Yes, when j-bridged, 32 bit BIAB will let me load up and play libraries in 64 bit Kontakt – but only if the Kontakt instruments stay below the memory limits imposed by BIAB's 32-bit design.

But I cannot load that same 9 gb multi into Kontakt when using it as a VSTi within BIAB. Someone in this thread mentioned that they had not “torture tested” this. Well, I have. It triggers “Kontakt out of memory” errors. As you'd expect. Jbridge allows 32 and 64 bit software to communicate, but it does not give BIAB the RAM “heavy lifting” power imposed by its 32-bit design. It doesn't suddenly suspend the memory “law of gravity” which, as I understand it, constrains all 32 bit programs.

I know there are workarounds. For example, I can load the best midi playback device available in BIAB, then start creating a song, browsing styles etc – but in the end, I have to imagine, when auditioning things, how it would sound through my ultimate intended soundset (i.e. Kontakt). If I want to hear it through Kontakt, I have to stop, export my all my candidate arrangements, load them into Sonar, play them, then decide if I'd chosen well … if not, then back to BIAB. This sometimes takes many iterations.

This works, but – apart from being a bit of a pain in the old rump roast – it deprives me of something very powerful – when inspiration strikes, the ability to hear the intended result while composing. Because what you hear in turn affects what you compose (which includes, in BIAB, which styles you pick, what variations you apply, etc). We all know this virtuous feedback loop.

Now, imagine, for some bizarre reason, you wanted to write a Hendrix-style guitar part, but restircted yourself to doing it on an acoustic, imagining how it would sound after being run through the magic pedals and amp and played with a whammy bar.

Or it's just like in Photoshop, you expect to be able to see the changes you've instructed as you make them. Imagine if Photoshop permitted you only to specify changes (for example, adjust contrast by x%, saturation by y%) but you'd have to view the results in other software. You'd do a lot of back and forth, wouldn't you? And maybe murmur “h-e-double hockey sticks, why is this necessary” a few times, I'd suspect.

That is exactly what I do when I want to use BIAB's midi styles for multipart compositions written for my preferred Kontakt libraries. The workaround is not only a pain, but it is just not the same. I lose the feedback loop.

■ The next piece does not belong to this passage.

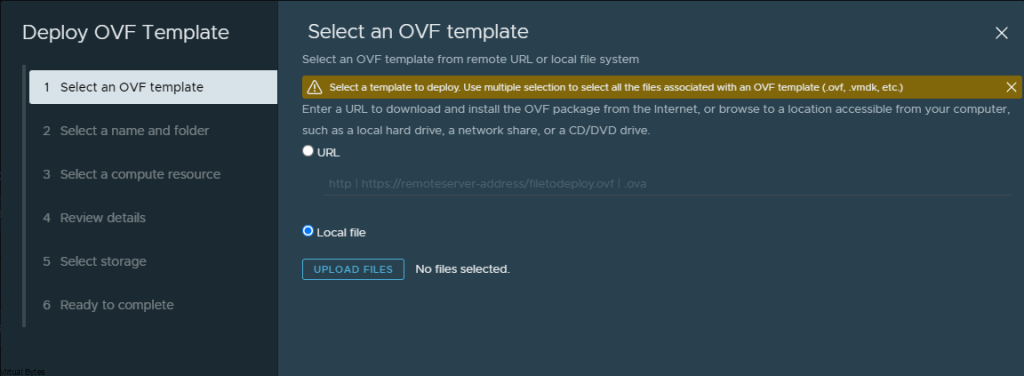1024x376 pixels.
Task: Focus the remote server URL input field
Action: click(667, 184)
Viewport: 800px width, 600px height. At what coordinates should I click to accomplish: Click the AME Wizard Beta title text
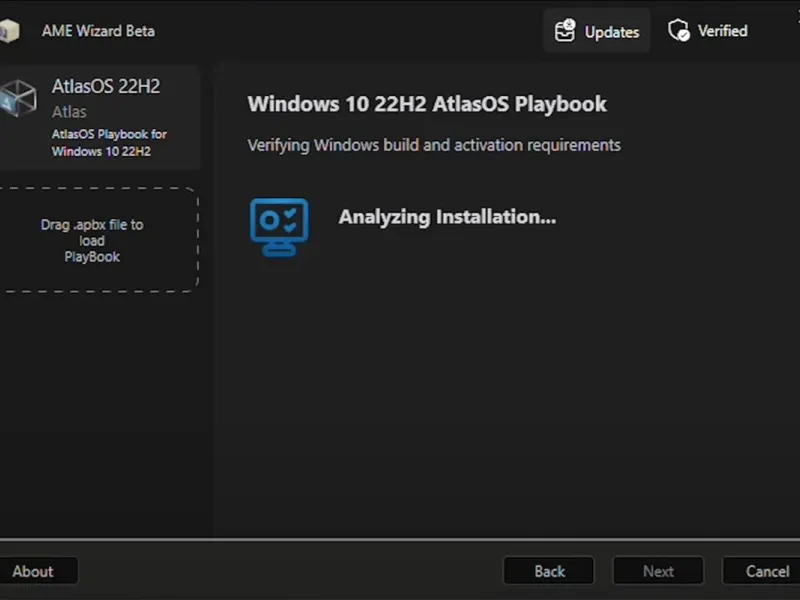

Moreover, as nice as some of the Sampletank patches are, they sometimes sound so different from the Kontakt ones that I'd use, that the Sampletank patches are not a useful guide to me when I am auditioning styles. Sometimes something will sound great in Sampletank but not Kontakt, and vice-versa. For example, I have a Kontakt cello with programming which permits very expressive legato playing. Sampletank's cello (even from Miroslav) will shed little light on what the midi it's playing within BIAB will sound like through the Kontakt cello.

For this reason, I don't use BIAB near as much as I'd hoped to. For RealTracks it's brilliant, and fine in 32 bit. For midi, when using large libraries, it's off-putting. It's a genuine obstacle to music- making, not some groundless whining about 64 bit for its own sake.

It's been mentioned here that it seems most BIAB users don't care about 64 bit. That could well be true, if we are just talking about present users, and we assume they are fairly represented on this forum.

But if you want to talk about additional, new users – you know, the ones who aren't here yet? – well, could it be that they are not here because they never got past the – to many, now ancient historical – “32-bit only” drawback. Outside this forum, it does seem pretty horse-and-buggy, an easy reason for folks to not even investigate.

Think about it. BIAB is so powerful – it could easily could be, say, a professional composer's best friend, or at least one of them. But professionals these days use 64 -bit, and have for quite a while, so they can access the power of Kontakt, UVI and other RAM-hoggy but top-flight virtual instruments which they have come to take for granted. You're not hearing their voices here, because they're not here.

Last edited by lingyai; 12/02/15 03:59 PM.